SLM (Small Language Model)
A language model with far fewer parameters than frontier LLMs — typically under 10B. Can run on consumer hardware or on-device. Examples: Phi-4 (Microsoft), Gemini Nano, Llama 3.2 3B. Often fine-tuned for specific narrow tasks.
Softmax
A mathematical function that converts raw model scores (logits) into a probability distribution summing to 1. Used at the output layer to express how likely each token is as the next word.
System Prompt
Instructions given to a model before the conversation begins — defining its role, constraints, tone, and behaviour. The system prompt is typically invisible to end users and is set by the application developer. Central to building AI products.

T

Temperature
A parameter controlling how random the model's outputs are. Temperature 0 = deterministic (always picks the most probable next token). Higher temperature = more creative and varied but less reliable. Typical values: 0 (code/data tasks), 0.7 (general use), 1.0+ (creative writing).
Test-Time Compute
The idea of allocating more compute at inference time (not just during training) to improve output quality.
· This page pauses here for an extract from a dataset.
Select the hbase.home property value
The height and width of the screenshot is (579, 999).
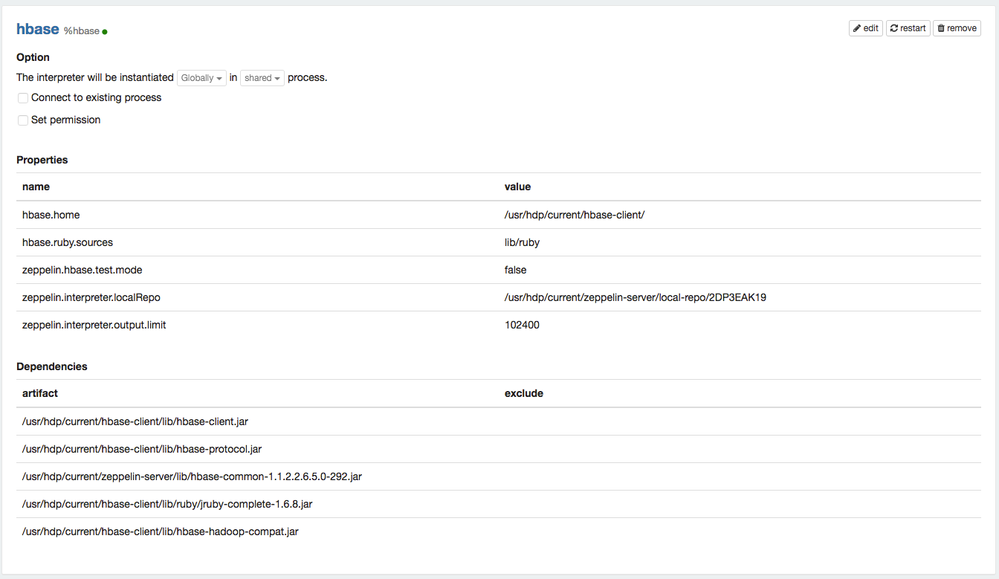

Reasoning models use test-time compute to 'think' — generating internal reasoning steps before producing an answer.
Token
The basic unit a language model reads and writes. A token is roughly 0.75 words in English — 'unbelievable' might be 3–4 tokens, a short sentence 10–15. Models are priced per 1,000 or 1,000,000 tokens. Context window size is measured in tokens.
Tool Calling (Function Calling)
The ability of a model to decide to invoke an external function or API — search the web, run code, query a database — and incorporate the result into its response. The foundation of agentic AI behaviour.
Top-p (Nucleus Sampling)
A sampling technique that restricts the model to the smallest set of tokens whose cumulative probability exceeds p. Top-p 0.9 means only tokens covering the top 90% of probability mass are considered. Often used alongside temperature.
Transformer
The neural network architecture that powers virtually all modern LLMs. Introduced in 'Attention is All You Need' (2017). Its key innovation is the attention mechanism, which allows the model to process all tokens in parallel and model long-range dependencies.

V

Vector Database
A database designed to store and query embeddings (vectors). Similarity search finds vectors closest to a query vector using algorithms like HNSW or FAISS. Examples: Pinecone, Weaviate, Chroma, pgvector (Postgres). The storage layer for most RAG systems.

Z

Zero-Shot Learning
Asking a model to perform a task without providing any examples — relying entirely on the model's pre-training. Modern LLMs are surprisingly capable zero-shot. Add few-shot examples when zero-shot quality is insufficient.